Marques Bragg

Personal information
- Born: March 24, 1970 (age 56) East Orange, New Jersey
- Nationality: American
- Listed height: 6 ft 9 in (2.06 m)
- Listed weight: 270 lb (122 kg)

Career information
- High school: Clifford J Scott (East Orange, New Jersey)
- College: Providence (1988–1992)
- NBA draft: 1992: undrafted
- Playing career: 1992–2003
- Position: Power forward
- Number: 33

Career history
- 1992: Philadelphia Spirit
- 1992–1993: Caen Basket Calvados
- 1993–1994: Gravelines
- 1994: Alaska Milkmen
- 1994–1995: Grand Rapids Mackers
- 1995: New Jersey Turnpike
- 1995–1996: Minnesota Timberwolves
- 1996: Pamesa Valencia
- 1996: Sunkist Orange Juicers
- 1996–1997: Darüşşafaka Cooper Tires
- 1997: Ciudad de Huelva
- 1998: New Jersey Shore Cats
- 1998–1999: Unitri/Uberlândia
- 1999: Capitanes de Arecibo
- 1999–2000: Sicilia Barcellona
- 2000–2001: Lineltex Imola
- 2001: Ourense
- 2001: ALM Évreux
- 2001–2002: Conad Rimini
- 2002–2003: Sicilia Barcellona
- 2003: Strasbourg IG

Career highlights
- All-CBA First Team (1995); CBA Newcomer of the Year (1995); Third-team All-Big East (1992);
- Stats at NBA.com
- Stats at Basketball Reference

= Marques Bragg =

American basketball player (born 1970)

Marques Bragg (born March 24, 1970) is a retired American professional basketball player who played in the NBA with the Minnesota Timberwolves.
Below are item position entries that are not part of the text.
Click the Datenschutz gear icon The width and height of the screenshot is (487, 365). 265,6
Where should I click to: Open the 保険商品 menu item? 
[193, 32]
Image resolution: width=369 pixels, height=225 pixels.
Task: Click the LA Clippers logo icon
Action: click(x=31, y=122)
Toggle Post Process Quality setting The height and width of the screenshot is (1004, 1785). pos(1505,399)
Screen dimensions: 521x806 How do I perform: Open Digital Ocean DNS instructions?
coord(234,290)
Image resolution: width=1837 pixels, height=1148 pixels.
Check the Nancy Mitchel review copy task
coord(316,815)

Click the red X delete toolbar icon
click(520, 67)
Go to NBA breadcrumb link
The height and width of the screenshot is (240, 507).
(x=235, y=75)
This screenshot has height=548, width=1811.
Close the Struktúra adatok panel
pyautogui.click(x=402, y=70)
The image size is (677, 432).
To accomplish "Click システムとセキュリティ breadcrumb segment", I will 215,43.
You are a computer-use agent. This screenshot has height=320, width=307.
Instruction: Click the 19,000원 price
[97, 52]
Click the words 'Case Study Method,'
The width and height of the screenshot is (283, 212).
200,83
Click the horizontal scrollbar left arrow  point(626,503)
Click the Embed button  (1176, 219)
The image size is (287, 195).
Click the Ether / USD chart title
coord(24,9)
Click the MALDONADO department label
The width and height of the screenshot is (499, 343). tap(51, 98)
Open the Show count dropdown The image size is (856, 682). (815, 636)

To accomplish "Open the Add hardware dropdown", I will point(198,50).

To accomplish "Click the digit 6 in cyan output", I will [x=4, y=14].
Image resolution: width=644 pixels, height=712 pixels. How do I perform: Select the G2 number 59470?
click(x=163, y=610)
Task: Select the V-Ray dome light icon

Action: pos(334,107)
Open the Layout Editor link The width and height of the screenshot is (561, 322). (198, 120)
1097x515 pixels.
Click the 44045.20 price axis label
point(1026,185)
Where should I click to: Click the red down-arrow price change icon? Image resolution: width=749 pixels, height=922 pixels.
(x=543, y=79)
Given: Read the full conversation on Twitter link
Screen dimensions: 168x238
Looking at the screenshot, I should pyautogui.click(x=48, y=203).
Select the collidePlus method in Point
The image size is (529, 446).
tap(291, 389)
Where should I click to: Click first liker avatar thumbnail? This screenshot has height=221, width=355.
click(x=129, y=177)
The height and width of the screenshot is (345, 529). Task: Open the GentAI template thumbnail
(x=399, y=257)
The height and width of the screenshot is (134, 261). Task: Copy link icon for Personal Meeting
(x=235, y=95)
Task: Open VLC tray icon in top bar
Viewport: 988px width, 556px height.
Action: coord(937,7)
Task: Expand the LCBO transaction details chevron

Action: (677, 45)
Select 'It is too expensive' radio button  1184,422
Bragg was a Providence Friar in college, and co-led the Big East Conference in Field goal percentage with Dikembe Mutombo in 1991. He went undrafted out of college, but played in 53 games with the Timberwolves in the 1995–96 season (averaging 2.5 PPG and 1.5 RPG in 7.0 minutes).

Bragg played for the Grand Rapids Mackers of the Continental Basketball Association (CBA) during the 1994–95 season. He was selected as the CBA Newcomer of the Year and named to the All-CBA First Team.